Aiyub juga menjelaskan, bahwa ketika murid memiliki motivasi intrinsik, mereka akan tetap berperilaku baik berdasarkan nilai-nilai kebajikan tanpa terpengaruh oleh hukuman atau hadiah. Murid dengan motivasi intrinsik berperilaku baik karena mereka menghargai nilai-nilai tersebut.
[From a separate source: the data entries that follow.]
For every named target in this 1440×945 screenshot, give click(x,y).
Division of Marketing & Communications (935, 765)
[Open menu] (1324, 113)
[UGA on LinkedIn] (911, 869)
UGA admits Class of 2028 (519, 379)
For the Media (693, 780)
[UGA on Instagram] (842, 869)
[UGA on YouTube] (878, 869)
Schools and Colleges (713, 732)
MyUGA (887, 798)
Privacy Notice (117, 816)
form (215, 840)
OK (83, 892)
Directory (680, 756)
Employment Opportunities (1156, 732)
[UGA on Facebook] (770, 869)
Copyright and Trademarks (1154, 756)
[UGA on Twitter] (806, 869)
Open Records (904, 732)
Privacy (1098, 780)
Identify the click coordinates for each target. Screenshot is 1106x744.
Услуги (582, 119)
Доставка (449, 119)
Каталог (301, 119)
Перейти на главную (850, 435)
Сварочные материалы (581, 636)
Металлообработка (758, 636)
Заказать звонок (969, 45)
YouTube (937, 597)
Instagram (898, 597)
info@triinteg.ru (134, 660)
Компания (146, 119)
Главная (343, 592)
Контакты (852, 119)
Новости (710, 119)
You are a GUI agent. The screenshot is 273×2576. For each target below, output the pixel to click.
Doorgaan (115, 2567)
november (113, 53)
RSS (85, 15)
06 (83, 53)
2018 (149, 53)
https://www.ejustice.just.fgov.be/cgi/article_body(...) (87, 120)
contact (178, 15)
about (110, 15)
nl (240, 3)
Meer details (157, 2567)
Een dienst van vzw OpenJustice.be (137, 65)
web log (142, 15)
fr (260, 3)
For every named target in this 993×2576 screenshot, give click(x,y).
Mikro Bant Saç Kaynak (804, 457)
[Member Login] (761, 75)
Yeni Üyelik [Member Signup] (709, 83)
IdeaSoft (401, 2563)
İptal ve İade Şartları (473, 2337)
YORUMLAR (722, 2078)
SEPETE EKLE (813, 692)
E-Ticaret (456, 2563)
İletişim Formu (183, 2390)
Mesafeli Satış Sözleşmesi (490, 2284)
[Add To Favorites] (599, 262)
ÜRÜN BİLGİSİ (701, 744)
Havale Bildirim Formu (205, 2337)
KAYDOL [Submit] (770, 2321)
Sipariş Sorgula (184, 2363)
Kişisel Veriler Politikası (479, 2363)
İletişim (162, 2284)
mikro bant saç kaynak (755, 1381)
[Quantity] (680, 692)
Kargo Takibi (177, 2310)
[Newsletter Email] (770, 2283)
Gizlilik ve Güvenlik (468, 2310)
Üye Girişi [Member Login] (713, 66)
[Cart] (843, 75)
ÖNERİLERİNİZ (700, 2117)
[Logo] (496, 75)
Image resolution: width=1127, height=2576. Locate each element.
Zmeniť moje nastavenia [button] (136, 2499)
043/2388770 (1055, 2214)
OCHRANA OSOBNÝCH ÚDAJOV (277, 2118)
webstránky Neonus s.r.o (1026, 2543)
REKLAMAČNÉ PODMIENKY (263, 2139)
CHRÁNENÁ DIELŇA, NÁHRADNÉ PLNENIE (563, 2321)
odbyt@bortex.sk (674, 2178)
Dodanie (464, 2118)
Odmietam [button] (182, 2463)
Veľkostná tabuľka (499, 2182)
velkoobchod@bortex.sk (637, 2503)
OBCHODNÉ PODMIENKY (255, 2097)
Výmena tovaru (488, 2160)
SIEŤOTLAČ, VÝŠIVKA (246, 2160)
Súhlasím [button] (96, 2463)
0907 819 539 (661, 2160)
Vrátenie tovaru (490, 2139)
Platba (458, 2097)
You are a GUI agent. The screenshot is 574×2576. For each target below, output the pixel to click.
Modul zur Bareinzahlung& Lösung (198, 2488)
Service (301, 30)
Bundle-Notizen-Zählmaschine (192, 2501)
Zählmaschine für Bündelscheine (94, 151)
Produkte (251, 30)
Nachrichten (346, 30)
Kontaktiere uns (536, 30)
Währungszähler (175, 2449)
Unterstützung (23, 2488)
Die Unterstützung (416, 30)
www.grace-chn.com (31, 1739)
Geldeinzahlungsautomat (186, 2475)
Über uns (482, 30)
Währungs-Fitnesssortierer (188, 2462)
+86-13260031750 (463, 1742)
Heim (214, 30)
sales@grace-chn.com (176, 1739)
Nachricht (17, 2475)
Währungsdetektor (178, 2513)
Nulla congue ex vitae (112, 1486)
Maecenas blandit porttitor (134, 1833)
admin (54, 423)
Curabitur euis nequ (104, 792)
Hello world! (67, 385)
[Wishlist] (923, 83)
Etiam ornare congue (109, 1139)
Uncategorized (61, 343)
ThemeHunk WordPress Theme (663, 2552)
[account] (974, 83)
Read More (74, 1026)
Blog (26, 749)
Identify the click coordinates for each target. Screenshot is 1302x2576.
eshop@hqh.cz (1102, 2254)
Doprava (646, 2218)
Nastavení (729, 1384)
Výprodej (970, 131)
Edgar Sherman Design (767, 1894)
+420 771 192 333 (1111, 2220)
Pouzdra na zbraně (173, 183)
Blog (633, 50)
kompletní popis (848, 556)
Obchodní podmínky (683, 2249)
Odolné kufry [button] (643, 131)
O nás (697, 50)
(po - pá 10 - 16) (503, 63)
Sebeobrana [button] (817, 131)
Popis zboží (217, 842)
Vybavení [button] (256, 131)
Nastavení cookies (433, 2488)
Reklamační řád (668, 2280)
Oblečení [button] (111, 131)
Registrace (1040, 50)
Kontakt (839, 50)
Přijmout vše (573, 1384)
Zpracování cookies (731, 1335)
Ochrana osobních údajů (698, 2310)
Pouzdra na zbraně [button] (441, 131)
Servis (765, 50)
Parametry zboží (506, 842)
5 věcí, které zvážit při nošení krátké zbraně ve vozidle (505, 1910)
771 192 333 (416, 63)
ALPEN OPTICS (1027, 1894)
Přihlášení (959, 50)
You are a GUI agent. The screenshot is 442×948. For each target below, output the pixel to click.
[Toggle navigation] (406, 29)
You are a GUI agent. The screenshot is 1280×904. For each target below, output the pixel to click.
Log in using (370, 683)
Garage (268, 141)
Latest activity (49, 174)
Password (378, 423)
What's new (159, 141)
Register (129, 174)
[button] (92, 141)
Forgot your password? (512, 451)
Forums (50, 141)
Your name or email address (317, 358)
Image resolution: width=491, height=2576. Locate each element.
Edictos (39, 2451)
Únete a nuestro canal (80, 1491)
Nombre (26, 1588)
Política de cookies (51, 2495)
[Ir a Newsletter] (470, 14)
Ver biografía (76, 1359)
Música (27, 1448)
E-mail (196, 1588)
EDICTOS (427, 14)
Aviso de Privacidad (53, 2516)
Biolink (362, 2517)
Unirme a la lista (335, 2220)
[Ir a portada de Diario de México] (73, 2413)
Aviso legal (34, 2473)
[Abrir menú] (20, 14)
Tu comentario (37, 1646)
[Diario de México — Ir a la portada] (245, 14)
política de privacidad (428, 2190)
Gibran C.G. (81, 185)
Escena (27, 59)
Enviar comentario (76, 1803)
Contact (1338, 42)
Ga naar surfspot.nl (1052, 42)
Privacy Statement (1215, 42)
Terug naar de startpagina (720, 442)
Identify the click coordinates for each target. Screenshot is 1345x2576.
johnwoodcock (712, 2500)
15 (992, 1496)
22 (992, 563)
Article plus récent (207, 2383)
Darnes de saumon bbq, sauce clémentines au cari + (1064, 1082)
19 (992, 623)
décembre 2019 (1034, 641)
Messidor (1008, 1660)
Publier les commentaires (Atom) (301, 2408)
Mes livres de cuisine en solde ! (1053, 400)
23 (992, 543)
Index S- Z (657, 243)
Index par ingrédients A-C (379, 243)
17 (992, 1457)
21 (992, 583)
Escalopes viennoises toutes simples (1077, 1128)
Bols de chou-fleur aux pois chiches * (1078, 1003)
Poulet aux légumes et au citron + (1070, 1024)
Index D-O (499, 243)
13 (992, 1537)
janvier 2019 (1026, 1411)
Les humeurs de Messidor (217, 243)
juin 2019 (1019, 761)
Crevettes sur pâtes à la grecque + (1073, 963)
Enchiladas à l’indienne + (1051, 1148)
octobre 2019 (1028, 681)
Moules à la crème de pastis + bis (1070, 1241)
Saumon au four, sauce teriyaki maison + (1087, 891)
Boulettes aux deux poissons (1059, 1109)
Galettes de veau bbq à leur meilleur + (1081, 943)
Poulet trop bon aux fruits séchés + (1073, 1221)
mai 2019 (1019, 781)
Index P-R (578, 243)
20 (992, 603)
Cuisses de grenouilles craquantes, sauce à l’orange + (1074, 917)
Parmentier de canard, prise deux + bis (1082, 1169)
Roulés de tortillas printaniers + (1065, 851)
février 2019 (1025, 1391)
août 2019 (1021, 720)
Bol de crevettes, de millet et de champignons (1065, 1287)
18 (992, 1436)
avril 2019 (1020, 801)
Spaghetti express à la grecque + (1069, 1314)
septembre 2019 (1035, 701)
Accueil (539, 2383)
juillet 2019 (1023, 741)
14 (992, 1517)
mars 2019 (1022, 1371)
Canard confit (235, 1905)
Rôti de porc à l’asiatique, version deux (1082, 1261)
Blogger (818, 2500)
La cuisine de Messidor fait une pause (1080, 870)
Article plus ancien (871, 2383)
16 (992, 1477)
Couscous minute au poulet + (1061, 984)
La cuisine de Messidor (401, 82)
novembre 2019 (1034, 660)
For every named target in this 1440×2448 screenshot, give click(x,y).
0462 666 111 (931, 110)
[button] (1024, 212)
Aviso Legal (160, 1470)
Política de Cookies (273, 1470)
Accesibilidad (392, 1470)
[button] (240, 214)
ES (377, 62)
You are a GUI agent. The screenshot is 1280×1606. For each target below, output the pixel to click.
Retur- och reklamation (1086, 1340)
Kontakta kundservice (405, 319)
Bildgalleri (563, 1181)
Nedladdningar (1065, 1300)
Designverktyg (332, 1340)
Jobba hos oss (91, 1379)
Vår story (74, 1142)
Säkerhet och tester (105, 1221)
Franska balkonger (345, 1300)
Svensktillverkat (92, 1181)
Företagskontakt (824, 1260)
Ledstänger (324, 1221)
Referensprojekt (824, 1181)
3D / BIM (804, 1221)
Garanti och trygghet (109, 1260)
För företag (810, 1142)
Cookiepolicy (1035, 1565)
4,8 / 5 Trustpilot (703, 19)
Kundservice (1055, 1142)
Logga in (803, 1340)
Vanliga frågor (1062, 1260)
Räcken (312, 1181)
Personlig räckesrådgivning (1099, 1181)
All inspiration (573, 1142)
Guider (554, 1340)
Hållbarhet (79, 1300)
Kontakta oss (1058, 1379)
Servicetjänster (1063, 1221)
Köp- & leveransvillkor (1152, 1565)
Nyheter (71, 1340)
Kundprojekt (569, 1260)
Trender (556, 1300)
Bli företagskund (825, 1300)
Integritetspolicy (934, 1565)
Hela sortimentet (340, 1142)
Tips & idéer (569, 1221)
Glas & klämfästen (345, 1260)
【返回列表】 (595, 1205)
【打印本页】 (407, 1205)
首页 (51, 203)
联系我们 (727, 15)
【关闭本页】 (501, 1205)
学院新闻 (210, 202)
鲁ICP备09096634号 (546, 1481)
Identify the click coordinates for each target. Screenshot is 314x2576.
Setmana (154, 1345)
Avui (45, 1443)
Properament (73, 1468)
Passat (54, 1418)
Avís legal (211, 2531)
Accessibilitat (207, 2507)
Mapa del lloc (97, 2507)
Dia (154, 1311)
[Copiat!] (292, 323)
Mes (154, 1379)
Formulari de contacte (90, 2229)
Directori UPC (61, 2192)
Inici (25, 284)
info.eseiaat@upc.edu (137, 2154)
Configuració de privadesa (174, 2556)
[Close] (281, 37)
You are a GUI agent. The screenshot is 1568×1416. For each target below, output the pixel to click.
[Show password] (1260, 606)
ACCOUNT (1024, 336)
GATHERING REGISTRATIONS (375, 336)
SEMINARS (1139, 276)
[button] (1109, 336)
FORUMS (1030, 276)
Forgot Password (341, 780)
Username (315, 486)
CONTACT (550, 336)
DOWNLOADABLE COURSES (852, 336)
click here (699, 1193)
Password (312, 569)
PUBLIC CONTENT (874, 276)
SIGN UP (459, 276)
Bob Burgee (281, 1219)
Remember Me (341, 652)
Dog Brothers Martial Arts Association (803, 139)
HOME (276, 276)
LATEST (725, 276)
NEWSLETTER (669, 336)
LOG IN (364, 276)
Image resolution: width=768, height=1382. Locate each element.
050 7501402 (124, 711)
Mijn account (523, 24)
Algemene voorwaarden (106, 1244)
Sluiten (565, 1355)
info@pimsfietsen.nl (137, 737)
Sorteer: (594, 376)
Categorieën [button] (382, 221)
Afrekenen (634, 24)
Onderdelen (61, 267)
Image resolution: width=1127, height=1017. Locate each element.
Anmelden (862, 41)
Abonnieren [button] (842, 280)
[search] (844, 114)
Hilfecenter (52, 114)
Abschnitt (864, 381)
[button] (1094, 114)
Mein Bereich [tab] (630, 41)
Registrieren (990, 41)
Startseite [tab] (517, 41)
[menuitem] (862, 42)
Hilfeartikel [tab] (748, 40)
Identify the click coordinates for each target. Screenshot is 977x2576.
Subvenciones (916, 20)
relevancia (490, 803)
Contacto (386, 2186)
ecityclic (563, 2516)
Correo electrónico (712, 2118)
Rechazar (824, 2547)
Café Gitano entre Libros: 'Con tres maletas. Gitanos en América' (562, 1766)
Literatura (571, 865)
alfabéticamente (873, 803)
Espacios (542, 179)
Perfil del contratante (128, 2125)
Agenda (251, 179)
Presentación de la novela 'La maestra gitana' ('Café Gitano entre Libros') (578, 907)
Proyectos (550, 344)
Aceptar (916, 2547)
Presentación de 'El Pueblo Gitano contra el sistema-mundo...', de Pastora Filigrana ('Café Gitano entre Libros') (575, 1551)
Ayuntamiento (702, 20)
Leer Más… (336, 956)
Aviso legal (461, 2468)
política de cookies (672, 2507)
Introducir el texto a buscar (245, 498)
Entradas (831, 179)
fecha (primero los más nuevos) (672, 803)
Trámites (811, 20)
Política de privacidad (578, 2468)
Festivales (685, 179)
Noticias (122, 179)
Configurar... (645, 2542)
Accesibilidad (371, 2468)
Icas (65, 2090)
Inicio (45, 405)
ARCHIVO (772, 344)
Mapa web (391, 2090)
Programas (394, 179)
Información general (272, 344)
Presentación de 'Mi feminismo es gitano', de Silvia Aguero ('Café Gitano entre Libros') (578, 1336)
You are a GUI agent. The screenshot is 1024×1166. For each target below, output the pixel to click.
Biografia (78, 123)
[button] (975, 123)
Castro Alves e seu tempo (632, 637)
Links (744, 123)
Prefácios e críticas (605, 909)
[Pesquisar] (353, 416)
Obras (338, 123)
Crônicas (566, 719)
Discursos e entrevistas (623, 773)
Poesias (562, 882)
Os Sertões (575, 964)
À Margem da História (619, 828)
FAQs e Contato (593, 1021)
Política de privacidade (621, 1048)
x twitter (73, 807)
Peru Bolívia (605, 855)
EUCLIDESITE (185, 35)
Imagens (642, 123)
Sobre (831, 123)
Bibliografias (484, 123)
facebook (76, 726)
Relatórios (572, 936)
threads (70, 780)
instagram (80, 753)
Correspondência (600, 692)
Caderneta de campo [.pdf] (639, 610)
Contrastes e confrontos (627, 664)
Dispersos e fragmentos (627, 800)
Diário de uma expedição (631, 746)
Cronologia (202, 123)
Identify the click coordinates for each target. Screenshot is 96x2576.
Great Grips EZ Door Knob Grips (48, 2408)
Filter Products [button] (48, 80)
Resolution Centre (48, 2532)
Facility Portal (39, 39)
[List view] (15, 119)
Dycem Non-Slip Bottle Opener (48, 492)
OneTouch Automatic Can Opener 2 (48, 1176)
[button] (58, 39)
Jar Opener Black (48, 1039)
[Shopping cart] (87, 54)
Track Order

Harapan dari kegiatan ini adalah agar para guru dapat mengimplementasikan disiplin positif di sekolah, memperhatikan kebutuhan dasar murid, menciptakan lingkungan sekolah yang aman dan nyaman, serta memposisikan diri sebagai pemantau dan manajer yang efektif, kata Aiyub.
Ia menyebutkan, dengan penerapan segitiga restitusi, diharapkan budaya disiplin di sekolah dapat tumbuh dan berkembang, sehingga menciptakan anak-anak dengan disiplin diri yang berperilaku sesuai dengan nilai-nilai kebajikan universal dan memiliki motivasi intrinsik yang kuat.(R).